> Direction A: From the passage about group tours, reproduce the text starting with "So, what is" and going on through "start with those.", swapping "negatives" for "drawbacks".
> Direction B: In the passage about group tours, how does the writer get around being pushed on from a museum or art gallery they love?
> Direction C: List every negative of organized tours that the passage about group tours names.

> Source document:
□ □ □

As I have mentioned previously; these travel styles are not just for BBs, and I hope what I have to say will appeal to people of all ages. However, as a BB myself I can talk about the reasons people in ‘my age group’ decide to take tours. I have found, when talking to younger people, some at least have used the organised tour more as a ‘pick-up’ activity, while others have gone three steps further and found their lifelong partner this way. I have not found that this happens to the same extent with over-50s. Perhaps people are more interested in the actual travel aspect by this stage of life, and don’t want anything to complicate it, rather than there being an absence of interest generally. (Or perhaps they do it in more subtle ways.) Anyway, in this instance I am leaving hook-ups out of the equation. Sorry if that takes the spice out of it for you.
So, what is it about an organised tour that makes it an attractive option? Like anything, it is not the only way to travel, and there are some negatives, so let’s start with those.
First, tours generally seem expensive, compared to doing it yourself. (Of course there are different levels of touring, some more expensive than others). Certainly there are ways to see most places more cheaply by shopping around, and you would probably not eat out every night. Secondly, on all the tours I have been on there are a lot of early starts. Another negative is that it is harder (but sometimes not impossible) to stay longer at that museum or art gallery you love so much, because you are being pushed on to the next place. Some tours provide for this, giving guests the option of staying on and joining up with the group later in the day. (My way around this is to build in extra days before and after the tour, if that is possible, or to take note to return one day). Also on this list is the fact that there is always that one fellow traveller who will get on your nerves – fortunately you will find that they are getting on everyone’s nerves and the group will find a way of gently moulding him or her into a more attractive companion, at least for the remainder of the tour.

□ □ □

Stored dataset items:

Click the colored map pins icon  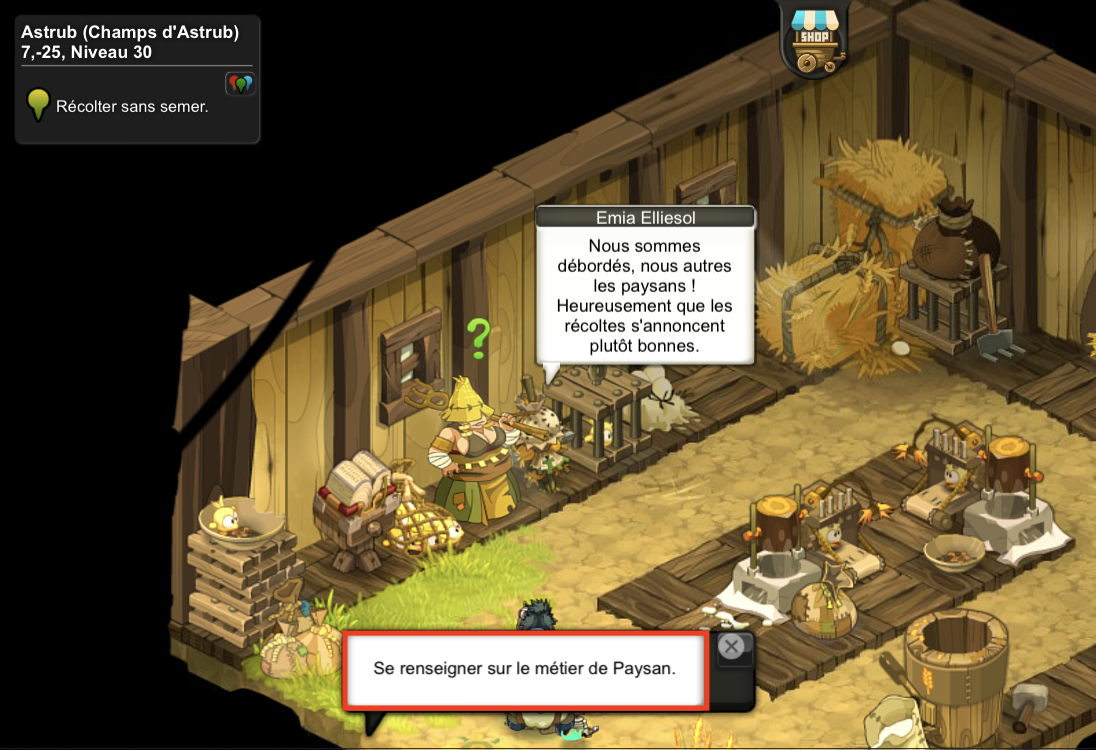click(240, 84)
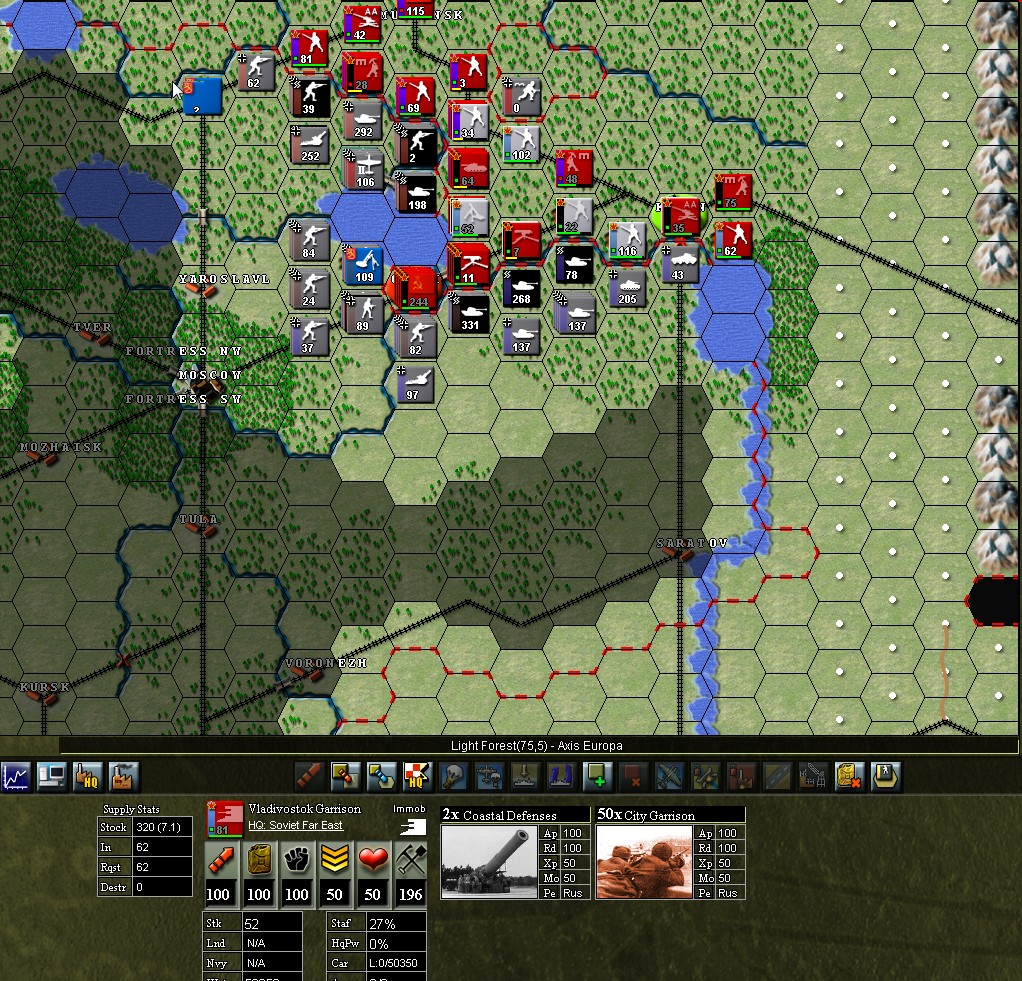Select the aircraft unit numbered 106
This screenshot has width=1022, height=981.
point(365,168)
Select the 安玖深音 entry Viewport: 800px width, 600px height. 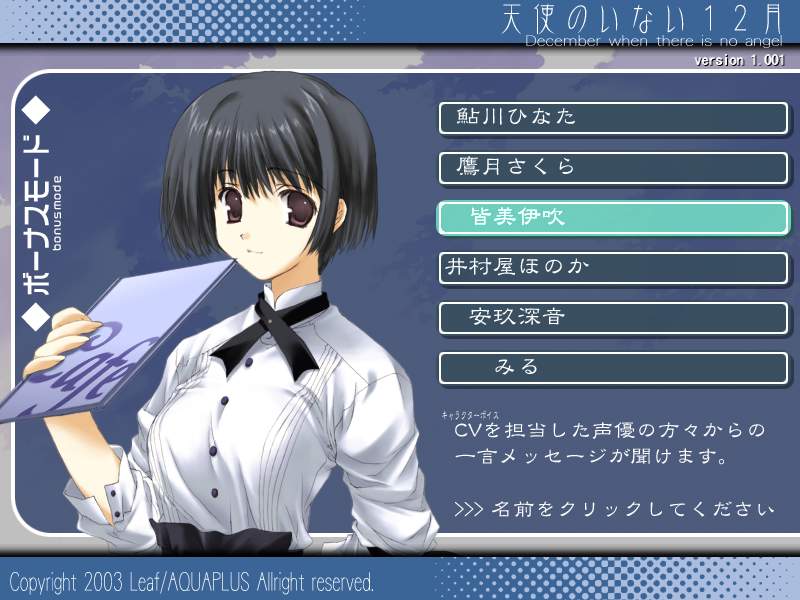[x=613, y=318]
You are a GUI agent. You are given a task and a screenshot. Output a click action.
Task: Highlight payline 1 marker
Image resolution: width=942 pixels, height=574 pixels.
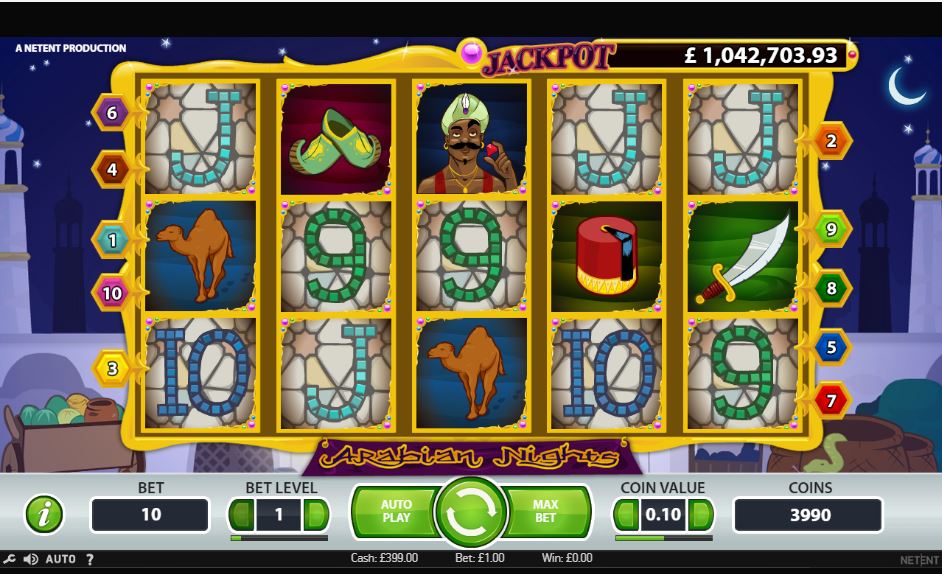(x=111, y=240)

□ □ □

> Correct result A:
So, what is it about an organised tour that makes it an attractive option? Like anything, it is not the only way to travel, and there are some drawbacks, so let’s start with those.

> Correct result B: The writer builds in extra days before and after the tour, if possible, or makes a note to return one day.

> Correct result C:
- Tours generally seem expensive compared to doing it yourself.
- There are a lot of early starts.
- It is harder to stay longer at a museum or art gallery you love, because you are pushed on to the next place.
- There is always one fellow traveler who will get on your nerves.